Los italianos lloran a uno de los artistas que más les ha emocionado en los últimos años: El compositor, pianista y director de orquesta Ezio Bosso, de 48 años. Enfermo desde hace tiempo, con esclerosis lateral amiotrófica (ELA) tras un tumor al cerebro, nunca dejó de sonreír y continuó con sus conciertos de piano, además de dirigir y componer.
El maestro Bosso era una persona especial: muy inteligente y de gran sensibilidad, que sabía transmitir como pocos la pasión por la música y por la vida. Ezio Bosso fue un niño prodigio. Comenzó a tocar el piano a los 4 años, a los 16 hacía giras por Europa dando conciertos. Desde el 2011 estuvo en silla de ruedas por su enfermedad, que día a día consumió un poco más sus músculos y su fuerza física, pero no le robó ni un ápice de su coraje y de su espíritu, ni de su creatividad.
Gozaba de fama internacional porque dio conciertos en los más grandes teatros del mundo y dirigió, entre otras importantes orquestas, a la London Symphony. Es obvio que no tuvo un camino fácil, pero superó todas las dificultades: «Combatí contra los prejuicios. Desde que era un niño luché contra la idea de que un pobre no puede llegar a ser director de orquesta; el hijo de un trabajador debe ser un trabajador, le dijeron a mi padre».
Su participación como invitado al Festival de San Remo en el 2016 lo dio a conocer a toda Italia. No solo conquistó San Remo, sino que emocionó a los italianos, dio una lección de vida y se convirtió en un mito en las redes sociales. Desde entonces era amado por todos.
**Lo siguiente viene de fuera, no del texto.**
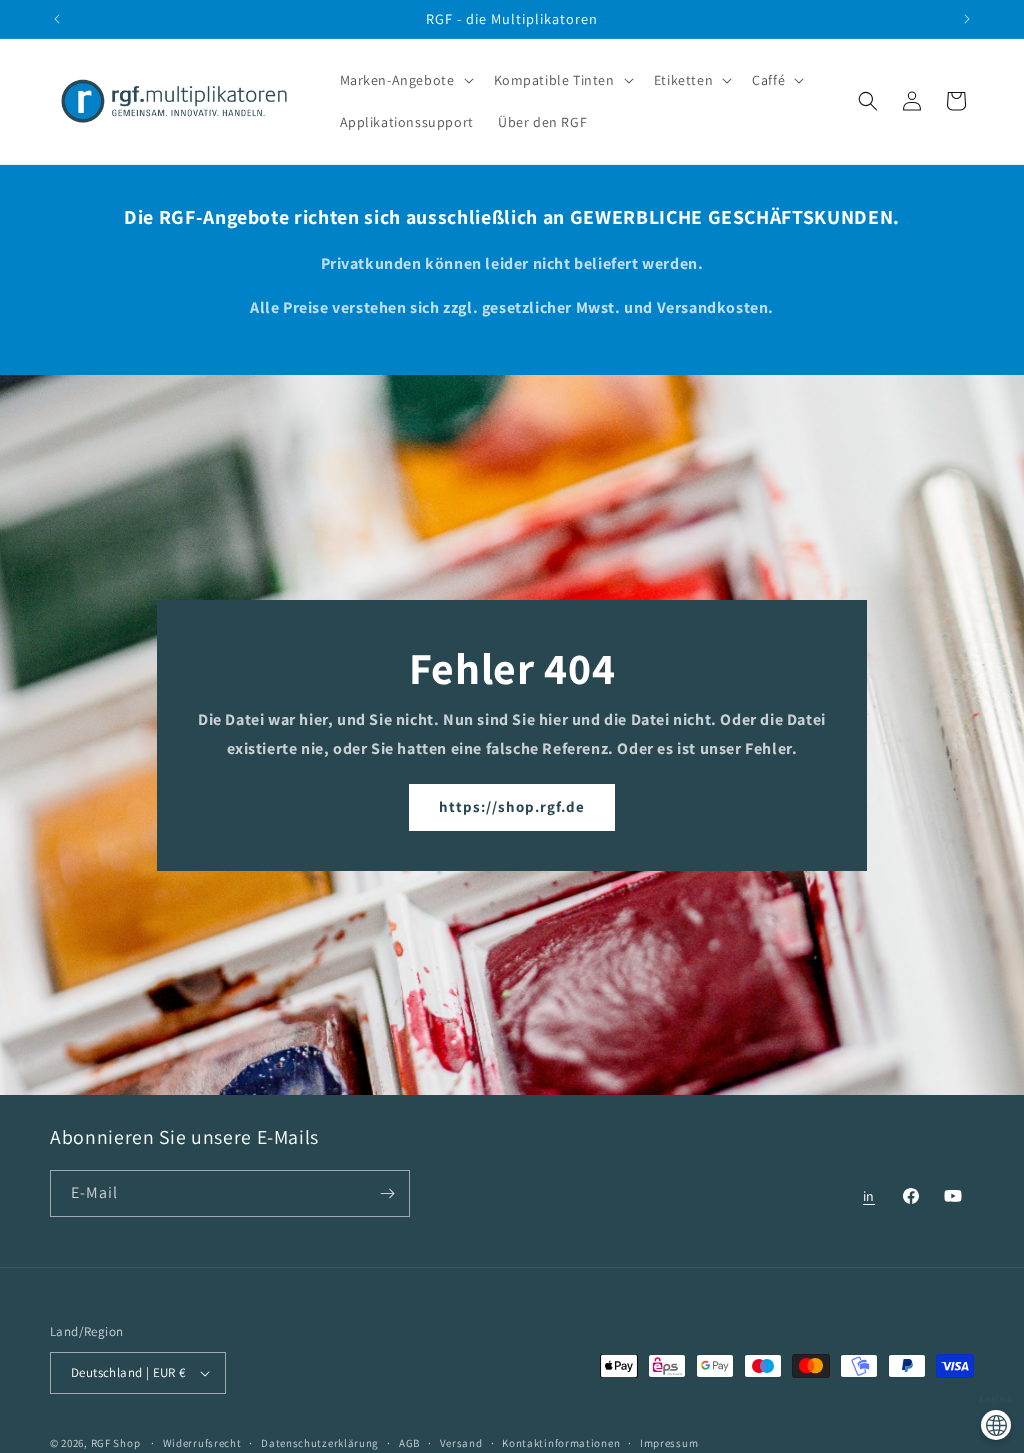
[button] (405, 80)
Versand (461, 1443)
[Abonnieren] (387, 1193)
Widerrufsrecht (202, 1443)
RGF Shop (116, 1443)
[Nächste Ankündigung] (967, 19)
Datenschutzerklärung (320, 1443)
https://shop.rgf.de (512, 806)
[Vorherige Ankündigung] (57, 19)
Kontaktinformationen (561, 1443)
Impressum (669, 1443)
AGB (409, 1443)
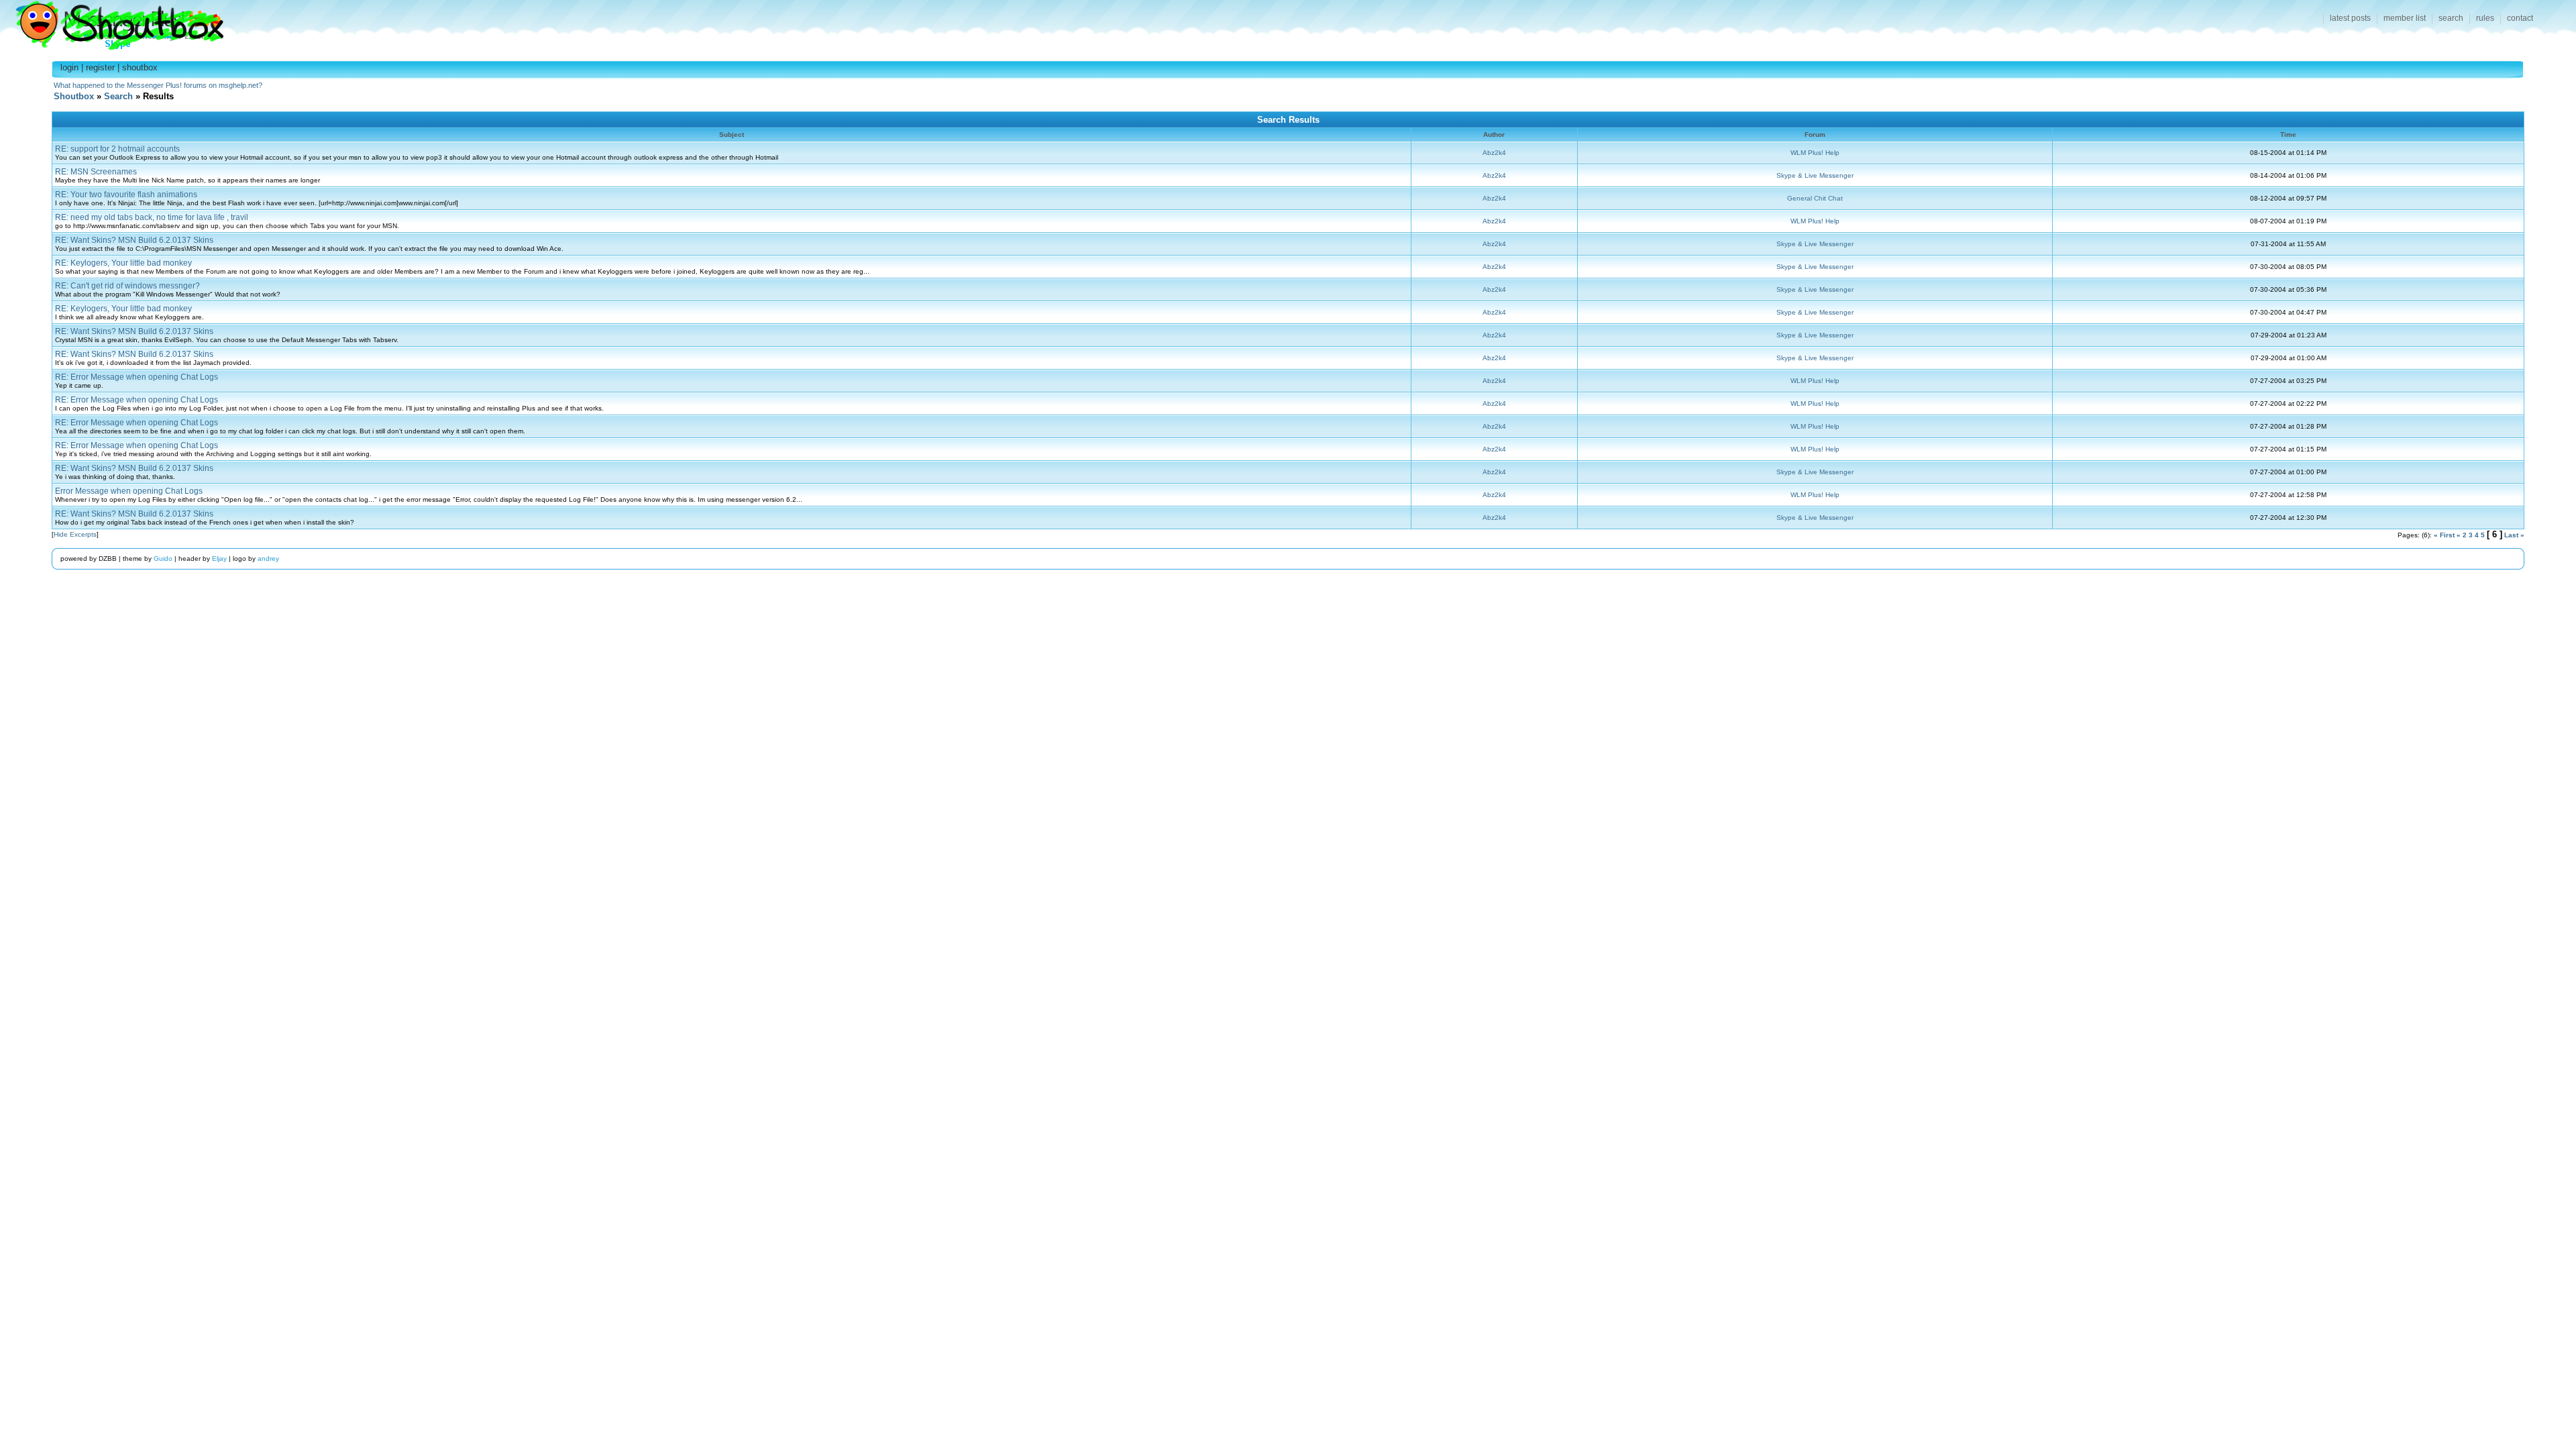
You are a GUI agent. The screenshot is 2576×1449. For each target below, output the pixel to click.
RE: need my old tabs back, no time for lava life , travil (151, 217)
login (69, 67)
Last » (2514, 535)
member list (2404, 18)
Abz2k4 (1494, 152)
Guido (163, 558)
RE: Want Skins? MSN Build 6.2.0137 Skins (134, 240)
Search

«El pianista que sabía volar», ha titulado La Stampa al dar la noticia de su muerte. Evocaba así una composición de uno de sus discos: «Following a bird» (Siguiendo un pájaro), título que el artista explicaba así: «Me hace reflexionar sobre la importancia de perderse para aprender a seguir, perder los prejuicios, los temores, perder el dolor».
Sus conciertos y apariciones en televisión constituían siempre un éxito. Transmitía arte y emoción. «La música –explicaba- nos cambia la vida y nos salva; nos enseña la cosa más importante que existe: escuchar; la música somos nosotros».
Tocaba el piano ocho horas diarias. «Lo haré hasta que el cuerpo me lo permita. He tenido que adaptarme a la discapacidad, pero sin ninguna frustración». El año pasado llegó el triste anuncio: «Ya no puedo tocar».
Durante la cuarentena había dicho que la reclusión forzosa le pesaba, confesando cuáles habrían sido las dos primeras cosas que habría hecho tras el confinamiento: «La primera, ponerme al sol; la segunda, abrazar a un árbol». Su muerte deja un gran vacío, reconocen hoy todos los medios. Del maestro Bosso se recordará siempre su sonrisa, su entusiasmo contagioso, su coraje y su lección de vida como gran artista y hombre libre.